Every line from the line containing "1526x784 pixels." through the final line below is to be repeated exactly; no other line is.

Stored data
[Start of Attachment]

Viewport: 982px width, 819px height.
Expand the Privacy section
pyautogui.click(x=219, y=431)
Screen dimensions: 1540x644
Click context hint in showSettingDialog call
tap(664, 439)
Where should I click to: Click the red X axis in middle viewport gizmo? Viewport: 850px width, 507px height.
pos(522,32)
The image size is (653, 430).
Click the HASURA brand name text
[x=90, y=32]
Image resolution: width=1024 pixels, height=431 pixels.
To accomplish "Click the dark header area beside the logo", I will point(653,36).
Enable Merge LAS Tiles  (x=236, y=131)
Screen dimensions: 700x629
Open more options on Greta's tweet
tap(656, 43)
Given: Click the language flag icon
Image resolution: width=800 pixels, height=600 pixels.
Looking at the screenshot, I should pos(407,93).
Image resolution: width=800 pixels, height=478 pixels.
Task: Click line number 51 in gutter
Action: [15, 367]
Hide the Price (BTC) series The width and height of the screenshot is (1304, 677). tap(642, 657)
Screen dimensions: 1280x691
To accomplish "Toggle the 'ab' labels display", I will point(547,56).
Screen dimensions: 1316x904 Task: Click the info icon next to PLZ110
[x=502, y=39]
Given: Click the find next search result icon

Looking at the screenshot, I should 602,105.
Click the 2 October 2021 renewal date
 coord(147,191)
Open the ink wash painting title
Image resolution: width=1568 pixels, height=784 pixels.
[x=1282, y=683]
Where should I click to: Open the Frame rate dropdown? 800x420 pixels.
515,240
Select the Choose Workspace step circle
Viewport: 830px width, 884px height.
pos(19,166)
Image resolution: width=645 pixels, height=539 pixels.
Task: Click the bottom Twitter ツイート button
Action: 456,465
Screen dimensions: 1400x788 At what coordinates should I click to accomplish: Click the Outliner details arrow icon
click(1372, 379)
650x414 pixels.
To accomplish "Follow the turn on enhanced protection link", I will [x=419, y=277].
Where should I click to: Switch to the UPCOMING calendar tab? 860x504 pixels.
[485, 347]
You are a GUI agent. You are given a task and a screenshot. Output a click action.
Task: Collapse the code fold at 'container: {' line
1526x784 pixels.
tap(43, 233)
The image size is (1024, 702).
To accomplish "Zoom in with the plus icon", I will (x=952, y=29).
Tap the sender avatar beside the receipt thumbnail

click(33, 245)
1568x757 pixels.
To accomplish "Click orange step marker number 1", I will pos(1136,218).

[End of Attachment]

## Written reply
1526x784 pixels.
tap(43, 233)
The image size is (1024, 702).
To accomplish "Zoom in with the plus icon", I will (x=952, y=29).
Tap the sender avatar beside the receipt thumbnail

click(33, 245)
1568x757 pixels.
To accomplish "Click orange step marker number 1", I will pos(1136,218).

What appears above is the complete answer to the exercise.